Processi Ruby-Mediaset restano a Milano
Cassazione respinge l'istanza di Berlusconi
| Lalla |
ROMA - Restano a Milano i processi Mediaset e Ruby in cui è imputato Silvio Berlusconi. Lo ha deciso la sesta sezione penale della Cassazione, presieduta da Giovanni De Roberto, che ha respinto il ricorso presentato dalla difesa dell'ex premier dopo una Camera di consiglio lampo.
In particolare, i difensori di Berlusconi chiedevano di spostare a Brescia i due procedimenti, ritenendo che i giudici milanesi non sarebbero stati sereni nella decisione. Piazza Cavour, però ha bocciato la richiesta di rimessione per legittimo sospetto condannando l'ex premier al pagamento delle spese processuali.
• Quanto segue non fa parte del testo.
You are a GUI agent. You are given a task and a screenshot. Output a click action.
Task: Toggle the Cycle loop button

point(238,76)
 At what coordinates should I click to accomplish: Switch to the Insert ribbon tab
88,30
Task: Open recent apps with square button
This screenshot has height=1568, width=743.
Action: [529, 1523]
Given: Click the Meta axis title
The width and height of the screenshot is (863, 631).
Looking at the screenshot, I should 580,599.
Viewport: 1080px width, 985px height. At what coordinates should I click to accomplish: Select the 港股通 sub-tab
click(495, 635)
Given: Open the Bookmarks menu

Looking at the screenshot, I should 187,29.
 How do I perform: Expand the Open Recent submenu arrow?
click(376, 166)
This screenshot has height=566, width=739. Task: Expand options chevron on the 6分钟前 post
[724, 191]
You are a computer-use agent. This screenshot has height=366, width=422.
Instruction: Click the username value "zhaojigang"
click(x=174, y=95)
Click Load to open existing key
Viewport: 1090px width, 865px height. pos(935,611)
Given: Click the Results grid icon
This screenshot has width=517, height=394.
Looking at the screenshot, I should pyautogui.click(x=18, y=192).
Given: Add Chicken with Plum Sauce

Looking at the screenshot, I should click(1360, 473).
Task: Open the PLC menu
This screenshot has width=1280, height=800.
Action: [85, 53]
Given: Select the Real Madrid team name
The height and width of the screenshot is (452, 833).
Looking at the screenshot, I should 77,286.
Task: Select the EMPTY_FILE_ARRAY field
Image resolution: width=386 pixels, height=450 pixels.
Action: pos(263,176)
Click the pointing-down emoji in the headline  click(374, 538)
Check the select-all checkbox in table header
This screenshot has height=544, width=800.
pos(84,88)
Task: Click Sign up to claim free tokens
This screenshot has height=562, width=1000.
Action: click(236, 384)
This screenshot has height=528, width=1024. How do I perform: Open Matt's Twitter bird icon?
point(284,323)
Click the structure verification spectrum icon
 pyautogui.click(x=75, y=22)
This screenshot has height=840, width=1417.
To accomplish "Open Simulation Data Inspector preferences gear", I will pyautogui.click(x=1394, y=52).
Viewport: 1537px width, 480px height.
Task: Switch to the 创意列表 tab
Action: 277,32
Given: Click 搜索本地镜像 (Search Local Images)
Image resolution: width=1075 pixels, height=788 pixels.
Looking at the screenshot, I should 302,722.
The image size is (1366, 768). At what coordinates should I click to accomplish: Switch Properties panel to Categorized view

Anche la pubblica accusa della Cassazione rappresentata da Giuseppe Volpe, in mattinata, aveva chiesto di bocciare il ricorso della difesa del Cavaliere. A questo punto il processo per i diritti tv Mediaset riprenderà il prossimo 8 maggio, mentre l'udienza per la vicenda Ruby proseguirà in aula il 13 maggio prossimo.
La decisione della Cassazione non avrebbe colto di sorpresa Berlusconi. Tant'è che stavolta non c'è stato il solito fuoco di fila contro i pm che usano la giustizia a fini politici. Questo, però, non significa che a palazzo Grazioli non sia suonato l'allarme e si guardi con preoccupazione alle prossime incombenze processuali.
Dopodomani riprenderà a Milano il processo d'appello sui diritti tv e i legali del Cav, Niccolò Ghedini e Piero Longo, chiederanno di rinviare l'udienza in attesa che la Corte Costituzionale si esprima sul conflitto di attribuzione tra poteri dello Stato in merito al presunto legittimo impedimento negato all'imputato il primo marzo del 2010 in occasione di una riunione del Consiglio dei ministri.
Il leader azzurro, che domani farà rientro a Roma, teme che nel giro di un mese, salvo colpi di scena, i dibattimenti sul caso Mediaset e quello Ruby possano chiudersi con una sentenza di condanna e per questo avrebbe confidato in privato ai fedelissimi di tenersi pronti a ogni evenienza. In pubblico, però, non azzarda nessuna minaccia di rottura e invita alla pacificazione nazionale. Almeno per ora.
Le parole affidate al Tg5 (''confido in una sentenza di piena assoluzione a meno che si voglia ancora una volta eliminarmi attraverso la via giudiziaria''), raccontano a palazzo Grazioli, hanno il ''sapore amaro'' di chi si sente ''vittima di un'aggressione giudiziaria continua, che dura da 20 anni'' e nel Pdl vengono interpretate come una minaccia alla tenuta del governo Letta solo se la situazione dovesse precipitare.
Il Cav si prepara alla 'battaglia finale', davanti alla Cassazione, in caso di condanna e in quel caso nessuno potrà impedirgli di far saltare il tavolo, chiudendo la fase delle larghe intese per tornare al voto. Subito dopo il 'no' al trasloco a Brescia dei suoi processi, raccontano, Berlusconi avrebbe deciso di alzare il tiro per la trattativa sulle presidenze delle commissioni di Camera e Senato (puntando i piedi sulla Giustizia al Senato dove avrebbe preteso Francesco Nitto Palma) e sulla presidenza della Convenzione per le riforme (facendo rilanciare la sua autocandidatura).
Solo grazie alla mediazione delle 'colombe' (Angelino Alfano e Gianni Letta in primis) l'ex premier sarebbe arrivato a più miti consigli, chiedendo ai 'falchi' pidiellini di tenere a freno la loro voglia di strappare.
Oggi Berlusconi rientrerà a Roma: è atteso a palazzo Grazioli in tarda mattinata o nel primo pomeriggio per presiedere una riunione con lo stato maggiore del Pdl e fare il punto sulle prossime strategie politiche.
Nelle ultime ore si parla con insistenza dell'ipotesi che il Cavaliere punti a fare il senatore a vita. Un modo per coronare la sua 'carriera politica' e per garantirsi uno 'scudo istituzionale' da quelli che lui definisce 'attacchi' delle procure.